EXERCISE PROMPT
Where does the string "Política" occur in the records? Copy each line that holds it.
____ SUPPLIED INFORMATION
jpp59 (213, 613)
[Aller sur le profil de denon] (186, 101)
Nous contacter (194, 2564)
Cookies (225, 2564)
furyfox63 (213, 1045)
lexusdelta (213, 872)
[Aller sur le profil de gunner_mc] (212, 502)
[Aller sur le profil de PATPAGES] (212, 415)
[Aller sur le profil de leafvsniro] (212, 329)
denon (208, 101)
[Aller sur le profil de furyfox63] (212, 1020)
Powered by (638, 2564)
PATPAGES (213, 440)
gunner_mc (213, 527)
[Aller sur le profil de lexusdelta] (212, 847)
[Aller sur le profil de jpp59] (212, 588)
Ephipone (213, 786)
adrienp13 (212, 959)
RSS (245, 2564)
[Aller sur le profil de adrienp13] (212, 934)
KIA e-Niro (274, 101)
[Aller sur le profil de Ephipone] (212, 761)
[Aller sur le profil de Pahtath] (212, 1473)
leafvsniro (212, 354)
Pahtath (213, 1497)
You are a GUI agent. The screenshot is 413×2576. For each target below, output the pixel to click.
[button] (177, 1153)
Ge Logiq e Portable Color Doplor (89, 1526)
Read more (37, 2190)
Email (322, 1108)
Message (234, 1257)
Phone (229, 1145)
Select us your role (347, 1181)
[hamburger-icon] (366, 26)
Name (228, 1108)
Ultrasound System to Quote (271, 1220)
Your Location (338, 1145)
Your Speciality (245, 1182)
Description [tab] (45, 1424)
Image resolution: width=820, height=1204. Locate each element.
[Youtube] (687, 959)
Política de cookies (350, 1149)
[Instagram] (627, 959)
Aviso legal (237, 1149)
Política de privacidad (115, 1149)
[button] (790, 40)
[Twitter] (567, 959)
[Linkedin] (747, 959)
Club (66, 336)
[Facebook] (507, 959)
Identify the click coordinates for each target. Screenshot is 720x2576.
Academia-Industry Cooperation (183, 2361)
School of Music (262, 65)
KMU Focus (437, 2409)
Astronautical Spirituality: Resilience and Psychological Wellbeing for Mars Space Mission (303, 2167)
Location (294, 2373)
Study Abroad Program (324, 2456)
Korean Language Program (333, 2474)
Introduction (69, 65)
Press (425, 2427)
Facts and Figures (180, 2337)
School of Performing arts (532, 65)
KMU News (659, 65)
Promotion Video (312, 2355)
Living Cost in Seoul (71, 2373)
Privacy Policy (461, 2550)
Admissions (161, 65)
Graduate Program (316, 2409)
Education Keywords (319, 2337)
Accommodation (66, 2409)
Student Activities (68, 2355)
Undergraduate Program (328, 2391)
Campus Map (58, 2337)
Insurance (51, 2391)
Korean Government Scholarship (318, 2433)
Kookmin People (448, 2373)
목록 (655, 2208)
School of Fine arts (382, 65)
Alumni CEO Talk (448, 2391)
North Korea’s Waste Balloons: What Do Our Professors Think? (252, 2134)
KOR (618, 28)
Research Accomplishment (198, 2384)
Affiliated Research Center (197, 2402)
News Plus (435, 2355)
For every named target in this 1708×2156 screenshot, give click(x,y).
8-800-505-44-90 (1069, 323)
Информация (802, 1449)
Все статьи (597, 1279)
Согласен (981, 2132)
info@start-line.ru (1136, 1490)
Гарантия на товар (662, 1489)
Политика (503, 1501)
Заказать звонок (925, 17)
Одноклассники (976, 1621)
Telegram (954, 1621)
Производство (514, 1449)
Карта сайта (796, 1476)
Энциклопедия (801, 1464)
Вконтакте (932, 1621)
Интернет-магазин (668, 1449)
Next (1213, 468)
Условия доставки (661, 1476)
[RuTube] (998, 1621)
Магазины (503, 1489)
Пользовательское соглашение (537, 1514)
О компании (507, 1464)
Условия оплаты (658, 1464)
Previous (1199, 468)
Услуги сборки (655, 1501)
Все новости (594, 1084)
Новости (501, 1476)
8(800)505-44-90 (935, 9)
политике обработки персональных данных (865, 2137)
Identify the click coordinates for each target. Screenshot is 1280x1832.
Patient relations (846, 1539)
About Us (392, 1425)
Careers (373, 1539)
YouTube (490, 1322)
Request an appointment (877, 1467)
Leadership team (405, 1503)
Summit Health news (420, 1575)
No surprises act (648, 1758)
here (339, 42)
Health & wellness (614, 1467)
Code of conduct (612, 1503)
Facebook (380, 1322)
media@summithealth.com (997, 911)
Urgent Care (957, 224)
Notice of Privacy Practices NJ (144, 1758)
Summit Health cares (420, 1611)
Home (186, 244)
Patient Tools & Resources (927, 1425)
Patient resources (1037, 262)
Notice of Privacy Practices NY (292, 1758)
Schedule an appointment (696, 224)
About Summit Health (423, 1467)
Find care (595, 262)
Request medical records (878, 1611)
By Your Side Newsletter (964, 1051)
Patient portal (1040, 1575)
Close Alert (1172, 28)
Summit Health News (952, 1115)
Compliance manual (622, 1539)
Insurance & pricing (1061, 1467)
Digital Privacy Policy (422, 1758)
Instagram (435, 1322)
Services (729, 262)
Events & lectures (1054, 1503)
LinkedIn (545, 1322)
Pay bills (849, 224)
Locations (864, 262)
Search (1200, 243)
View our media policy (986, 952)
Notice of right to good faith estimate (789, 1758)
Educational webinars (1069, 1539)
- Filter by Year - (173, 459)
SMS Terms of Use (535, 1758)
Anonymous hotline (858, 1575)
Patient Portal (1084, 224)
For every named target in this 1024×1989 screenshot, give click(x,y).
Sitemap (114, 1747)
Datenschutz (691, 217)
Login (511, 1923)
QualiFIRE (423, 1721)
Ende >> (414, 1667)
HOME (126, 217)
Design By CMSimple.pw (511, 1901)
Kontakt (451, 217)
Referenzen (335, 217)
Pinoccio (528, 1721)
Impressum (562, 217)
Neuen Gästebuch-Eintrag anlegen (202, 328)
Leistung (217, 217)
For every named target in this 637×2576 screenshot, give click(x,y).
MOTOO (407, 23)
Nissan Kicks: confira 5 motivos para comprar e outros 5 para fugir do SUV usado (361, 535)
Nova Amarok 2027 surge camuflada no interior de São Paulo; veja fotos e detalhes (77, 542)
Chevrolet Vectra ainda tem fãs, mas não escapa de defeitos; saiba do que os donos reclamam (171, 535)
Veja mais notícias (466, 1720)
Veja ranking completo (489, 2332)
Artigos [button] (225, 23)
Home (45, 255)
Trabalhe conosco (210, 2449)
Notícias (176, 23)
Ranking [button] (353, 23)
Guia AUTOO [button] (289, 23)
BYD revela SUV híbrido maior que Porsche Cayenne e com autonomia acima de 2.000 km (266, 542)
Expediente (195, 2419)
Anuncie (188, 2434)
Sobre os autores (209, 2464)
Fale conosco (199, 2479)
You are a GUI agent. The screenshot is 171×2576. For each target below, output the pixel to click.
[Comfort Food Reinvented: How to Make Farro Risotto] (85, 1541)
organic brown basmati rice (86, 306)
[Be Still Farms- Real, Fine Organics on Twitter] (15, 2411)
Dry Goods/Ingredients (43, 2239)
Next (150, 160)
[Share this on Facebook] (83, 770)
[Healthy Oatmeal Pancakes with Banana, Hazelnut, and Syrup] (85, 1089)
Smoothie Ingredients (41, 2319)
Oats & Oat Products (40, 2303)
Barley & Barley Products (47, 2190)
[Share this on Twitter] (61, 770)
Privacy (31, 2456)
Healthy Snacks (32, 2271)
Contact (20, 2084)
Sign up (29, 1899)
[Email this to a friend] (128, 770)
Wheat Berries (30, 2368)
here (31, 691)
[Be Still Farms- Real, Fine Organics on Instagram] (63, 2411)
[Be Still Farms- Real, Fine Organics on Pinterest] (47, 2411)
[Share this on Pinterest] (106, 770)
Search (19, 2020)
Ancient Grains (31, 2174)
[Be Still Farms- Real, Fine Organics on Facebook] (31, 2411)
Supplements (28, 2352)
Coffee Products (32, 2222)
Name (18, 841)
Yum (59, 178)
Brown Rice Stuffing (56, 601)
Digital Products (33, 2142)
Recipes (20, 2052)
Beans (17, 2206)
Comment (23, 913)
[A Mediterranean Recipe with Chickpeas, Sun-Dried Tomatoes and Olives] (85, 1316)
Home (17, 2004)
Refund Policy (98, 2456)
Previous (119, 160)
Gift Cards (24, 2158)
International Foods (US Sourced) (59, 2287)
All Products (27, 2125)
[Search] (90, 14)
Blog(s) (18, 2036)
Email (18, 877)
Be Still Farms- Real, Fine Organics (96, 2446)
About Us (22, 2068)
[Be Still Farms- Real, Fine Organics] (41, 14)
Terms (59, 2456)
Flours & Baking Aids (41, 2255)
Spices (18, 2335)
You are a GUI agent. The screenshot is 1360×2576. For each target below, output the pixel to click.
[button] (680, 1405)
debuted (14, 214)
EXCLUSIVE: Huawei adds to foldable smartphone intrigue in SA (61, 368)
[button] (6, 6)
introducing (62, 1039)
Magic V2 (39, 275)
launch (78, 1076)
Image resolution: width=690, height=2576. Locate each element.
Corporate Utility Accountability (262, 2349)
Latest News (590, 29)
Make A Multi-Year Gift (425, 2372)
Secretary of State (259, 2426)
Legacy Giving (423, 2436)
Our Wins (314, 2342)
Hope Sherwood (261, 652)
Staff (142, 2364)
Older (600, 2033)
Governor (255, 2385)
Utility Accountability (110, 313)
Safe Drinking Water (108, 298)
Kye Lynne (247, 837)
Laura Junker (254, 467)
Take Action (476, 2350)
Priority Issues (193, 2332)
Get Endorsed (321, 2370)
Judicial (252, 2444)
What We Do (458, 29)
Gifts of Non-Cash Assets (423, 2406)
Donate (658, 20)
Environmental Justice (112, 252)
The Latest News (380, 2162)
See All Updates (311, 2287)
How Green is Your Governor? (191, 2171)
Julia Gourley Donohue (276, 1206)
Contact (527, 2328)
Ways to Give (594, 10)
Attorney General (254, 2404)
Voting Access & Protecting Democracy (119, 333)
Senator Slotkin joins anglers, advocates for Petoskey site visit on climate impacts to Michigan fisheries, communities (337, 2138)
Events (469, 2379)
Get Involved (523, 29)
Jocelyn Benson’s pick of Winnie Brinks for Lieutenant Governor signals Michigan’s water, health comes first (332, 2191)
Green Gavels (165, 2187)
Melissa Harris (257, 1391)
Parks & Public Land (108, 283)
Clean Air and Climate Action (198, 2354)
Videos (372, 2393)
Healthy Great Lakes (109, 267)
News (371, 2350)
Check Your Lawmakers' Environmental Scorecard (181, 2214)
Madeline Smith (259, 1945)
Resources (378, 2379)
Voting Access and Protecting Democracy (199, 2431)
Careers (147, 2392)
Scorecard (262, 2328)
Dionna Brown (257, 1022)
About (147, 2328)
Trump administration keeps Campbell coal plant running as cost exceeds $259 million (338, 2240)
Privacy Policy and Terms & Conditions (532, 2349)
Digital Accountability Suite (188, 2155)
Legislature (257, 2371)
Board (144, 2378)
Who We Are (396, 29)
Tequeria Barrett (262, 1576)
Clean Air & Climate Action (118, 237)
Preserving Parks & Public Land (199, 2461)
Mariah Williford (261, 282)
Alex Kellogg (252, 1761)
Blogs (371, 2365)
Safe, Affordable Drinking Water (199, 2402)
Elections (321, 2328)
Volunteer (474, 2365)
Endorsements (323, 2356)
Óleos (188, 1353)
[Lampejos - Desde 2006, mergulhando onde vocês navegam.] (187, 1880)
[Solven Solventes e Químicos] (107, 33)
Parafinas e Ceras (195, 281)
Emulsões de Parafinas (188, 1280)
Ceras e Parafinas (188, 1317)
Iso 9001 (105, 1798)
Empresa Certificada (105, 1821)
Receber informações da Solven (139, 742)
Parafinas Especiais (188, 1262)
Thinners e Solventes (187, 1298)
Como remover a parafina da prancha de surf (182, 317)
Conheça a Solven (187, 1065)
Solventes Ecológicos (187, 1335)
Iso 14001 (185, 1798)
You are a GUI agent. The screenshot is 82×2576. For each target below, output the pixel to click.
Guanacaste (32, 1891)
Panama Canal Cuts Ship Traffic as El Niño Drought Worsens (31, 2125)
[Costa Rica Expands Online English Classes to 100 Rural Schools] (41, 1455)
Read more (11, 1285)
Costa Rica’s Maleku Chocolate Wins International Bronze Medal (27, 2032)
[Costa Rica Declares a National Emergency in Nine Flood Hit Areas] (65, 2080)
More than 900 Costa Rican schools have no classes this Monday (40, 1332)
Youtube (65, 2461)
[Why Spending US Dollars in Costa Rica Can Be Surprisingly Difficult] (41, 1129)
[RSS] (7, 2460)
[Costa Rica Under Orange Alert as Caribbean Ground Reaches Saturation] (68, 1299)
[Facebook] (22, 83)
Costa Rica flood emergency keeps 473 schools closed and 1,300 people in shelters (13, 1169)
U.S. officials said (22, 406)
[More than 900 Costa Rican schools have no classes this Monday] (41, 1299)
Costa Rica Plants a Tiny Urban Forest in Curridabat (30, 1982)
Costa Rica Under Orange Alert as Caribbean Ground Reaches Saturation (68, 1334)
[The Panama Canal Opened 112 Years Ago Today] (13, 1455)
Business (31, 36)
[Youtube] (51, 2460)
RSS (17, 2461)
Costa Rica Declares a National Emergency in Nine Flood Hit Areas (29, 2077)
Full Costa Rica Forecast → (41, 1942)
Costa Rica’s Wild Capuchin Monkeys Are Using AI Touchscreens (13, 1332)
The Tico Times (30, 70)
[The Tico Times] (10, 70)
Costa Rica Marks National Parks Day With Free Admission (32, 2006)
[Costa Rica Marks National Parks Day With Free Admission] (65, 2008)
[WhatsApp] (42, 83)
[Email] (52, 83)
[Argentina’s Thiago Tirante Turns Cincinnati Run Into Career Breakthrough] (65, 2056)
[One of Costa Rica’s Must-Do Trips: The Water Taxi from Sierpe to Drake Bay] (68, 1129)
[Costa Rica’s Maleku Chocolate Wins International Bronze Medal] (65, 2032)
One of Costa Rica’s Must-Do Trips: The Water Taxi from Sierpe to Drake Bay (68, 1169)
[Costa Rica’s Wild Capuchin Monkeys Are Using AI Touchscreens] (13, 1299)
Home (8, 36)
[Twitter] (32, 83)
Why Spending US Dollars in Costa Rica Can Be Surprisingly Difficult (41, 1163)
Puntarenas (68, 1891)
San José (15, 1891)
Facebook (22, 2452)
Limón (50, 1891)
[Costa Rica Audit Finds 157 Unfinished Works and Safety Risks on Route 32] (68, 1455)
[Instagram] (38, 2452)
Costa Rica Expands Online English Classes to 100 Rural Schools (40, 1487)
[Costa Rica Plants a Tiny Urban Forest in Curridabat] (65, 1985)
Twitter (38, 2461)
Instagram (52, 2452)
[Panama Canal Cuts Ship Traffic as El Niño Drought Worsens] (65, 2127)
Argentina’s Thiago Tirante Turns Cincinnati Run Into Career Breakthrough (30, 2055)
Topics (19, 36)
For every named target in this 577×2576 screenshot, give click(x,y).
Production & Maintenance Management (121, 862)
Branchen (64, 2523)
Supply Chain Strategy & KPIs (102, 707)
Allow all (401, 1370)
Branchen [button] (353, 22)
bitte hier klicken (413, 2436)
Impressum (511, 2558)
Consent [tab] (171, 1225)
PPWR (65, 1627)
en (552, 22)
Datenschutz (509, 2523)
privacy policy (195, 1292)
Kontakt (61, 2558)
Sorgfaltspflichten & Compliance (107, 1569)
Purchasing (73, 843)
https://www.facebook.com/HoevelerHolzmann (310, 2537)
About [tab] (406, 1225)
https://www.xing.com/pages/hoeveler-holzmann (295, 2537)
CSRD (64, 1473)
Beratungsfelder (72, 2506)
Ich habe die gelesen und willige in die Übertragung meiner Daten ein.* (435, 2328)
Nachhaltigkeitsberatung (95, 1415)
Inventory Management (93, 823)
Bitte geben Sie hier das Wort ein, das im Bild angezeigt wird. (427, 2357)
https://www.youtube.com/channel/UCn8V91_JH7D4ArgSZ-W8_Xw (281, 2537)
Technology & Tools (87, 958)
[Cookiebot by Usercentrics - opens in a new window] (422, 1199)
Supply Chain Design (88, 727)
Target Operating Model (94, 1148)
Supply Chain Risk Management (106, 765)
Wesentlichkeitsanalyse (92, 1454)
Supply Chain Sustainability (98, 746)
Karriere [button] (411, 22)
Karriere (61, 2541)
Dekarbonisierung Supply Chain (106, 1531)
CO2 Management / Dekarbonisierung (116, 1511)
________
ANSWER SECTION
Política de cookies (350, 1149)
Política de privacidad (115, 1149)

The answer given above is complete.